After five grueling minute, I found an example of an article written in typical blog post pattern. I came across an article entitled, “States with slots hurtin’.”
Immediately, I found tell tale signs that the article was written in blog form. Aside from the fact that it was located in the blog section of the webpage, the author’s name was Random Rodricks. Just then a little light bulb lit up in my mind. I was headed in the right direction.
The article was linked to his other blog works for the Baltimore Sun at the top of the page just below his picture. What caught my attention was the headline “States with slots hurtin’.” It’s a pretty “snappy” headline, I think, according to the text. His lead summarized the proposal of slots in Maryland in a single sentence. Although the article didn’t have any pertinent quotes, it contained a lot of factual information. He has two paragraphs of his opinion of the situation. At the bottom of the page, it shows that the article was posted by Dan Rodricks. Below that were comments from his readers.
You can check it out for yourself if you need to. Here is the link to his blog.
Wednesday, October 1, 2008
The general idea of an article written in inverted form is that it’s presented backwards.
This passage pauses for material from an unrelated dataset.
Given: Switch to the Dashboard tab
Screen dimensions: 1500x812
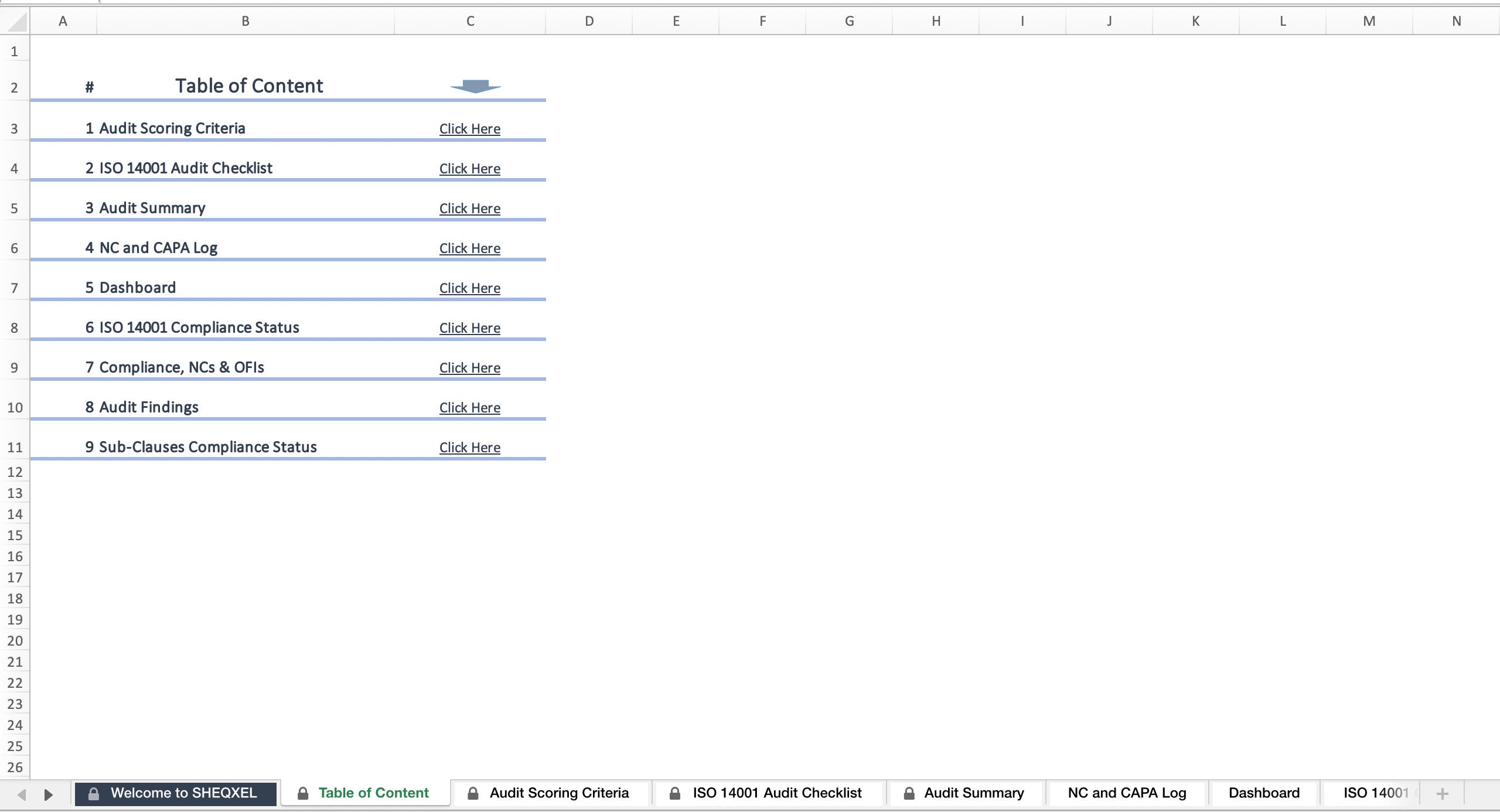Looking at the screenshot, I should pos(1263,793).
First, the most important information is presented. Second, interesting and colorful details are added. The article ends with remaining facts that the reader might want to keep in mind.
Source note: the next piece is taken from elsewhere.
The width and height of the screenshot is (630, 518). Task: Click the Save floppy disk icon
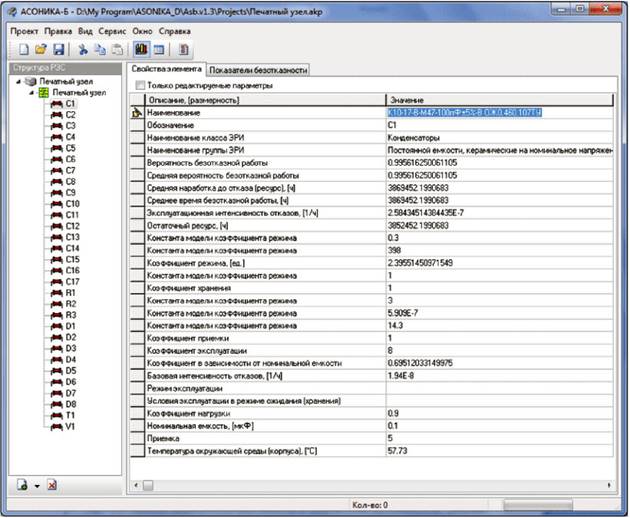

I checked out an article on The Baltimore Sun website that is written in this form. The article is entitled GBC backs underground city Red Line plan by Michael Dresser. He starts with the most important information first. He says, “A leading business group is pushing a plan to build a light rail line between Woodlawn and East Baltimore that would include substantial tunneling to go underneath downtown and neighborhoods opposed to surface tracks.” He then added interesting details about the rejection of extra bus lines being added in that direction. He says, “It supported a 14-mile light rail plan that would run in tunnels under central Baltimore, Fells Point and Cooks Lane in West Baltimore. The proposed line would cost an estimated $1.6 billion.” He goes on to add an interview with Donald C. Fry, president of the GBC. He ended with the remaining facts by stating, “Some local transit advocates have been urging the MTA to pursue "heavy rail" similar to the existing Metro subway.”